- _DATA RECORDS_
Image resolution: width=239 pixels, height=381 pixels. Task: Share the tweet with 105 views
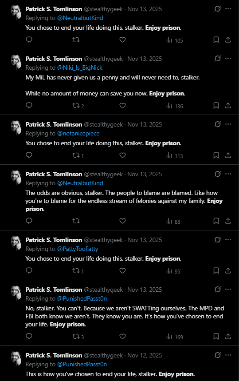coord(228,40)
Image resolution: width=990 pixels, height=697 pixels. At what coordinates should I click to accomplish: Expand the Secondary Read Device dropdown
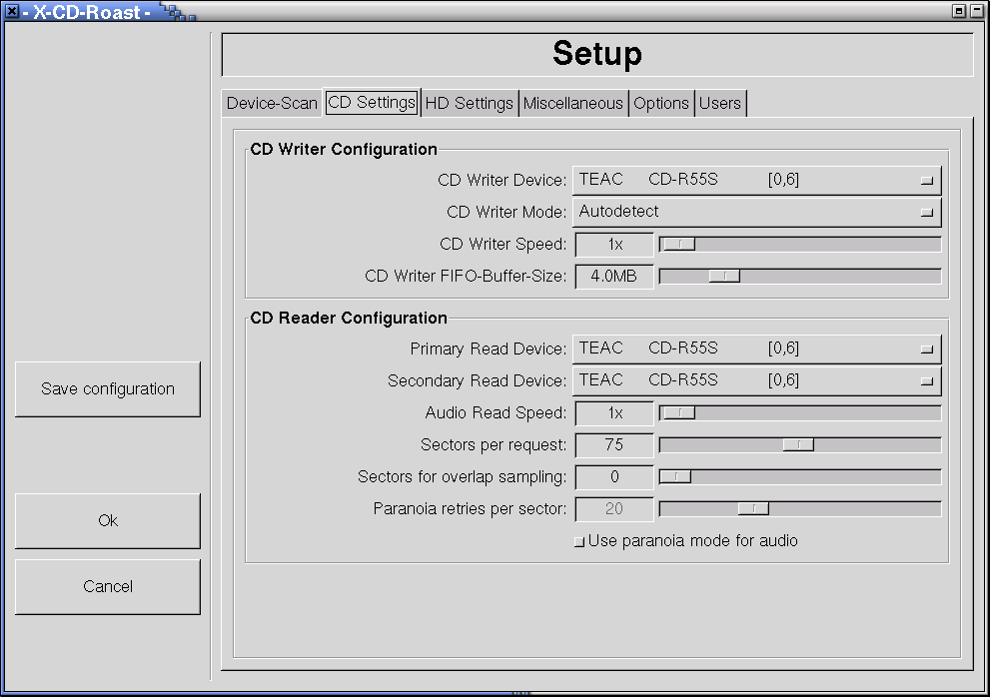(756, 380)
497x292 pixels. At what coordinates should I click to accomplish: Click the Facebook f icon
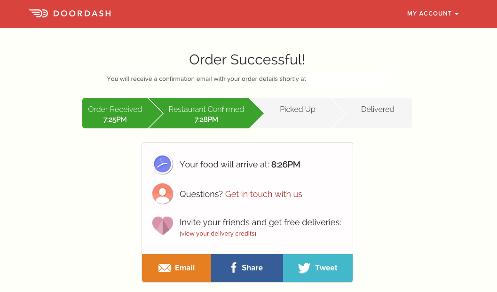pos(234,268)
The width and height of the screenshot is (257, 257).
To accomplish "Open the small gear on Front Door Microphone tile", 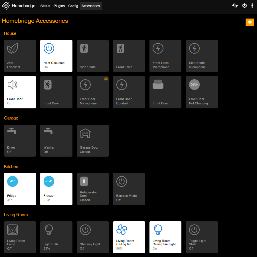I will coord(106,79).
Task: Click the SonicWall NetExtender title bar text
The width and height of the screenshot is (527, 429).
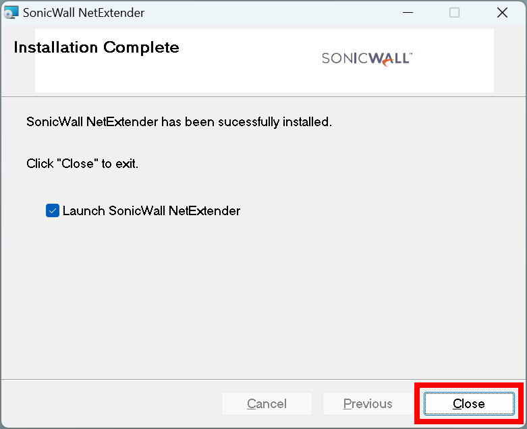Action: click(x=84, y=13)
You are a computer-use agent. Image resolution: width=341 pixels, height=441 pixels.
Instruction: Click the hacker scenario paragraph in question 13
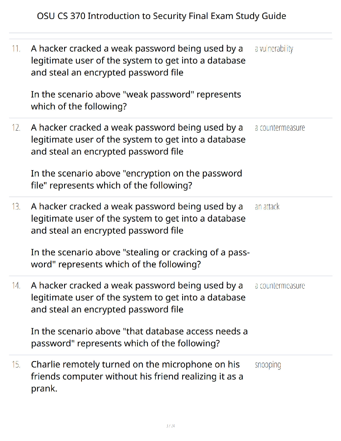tap(138, 219)
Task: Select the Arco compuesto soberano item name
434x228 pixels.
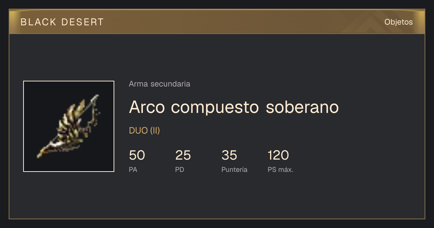Action: (x=234, y=107)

- _TASK ITEM_
Once the line containing "Instruction: Click the" is found, write it out exactly along with every line after it through the end of the listing, excluding pictures.

- _SOLVED PROBLEM_
Instruction: Click the hacker scenario paragraph in question 13
tap(138, 219)
Task: Select the Arco compuesto soberano item name
434x228 pixels.
Action: (x=234, y=107)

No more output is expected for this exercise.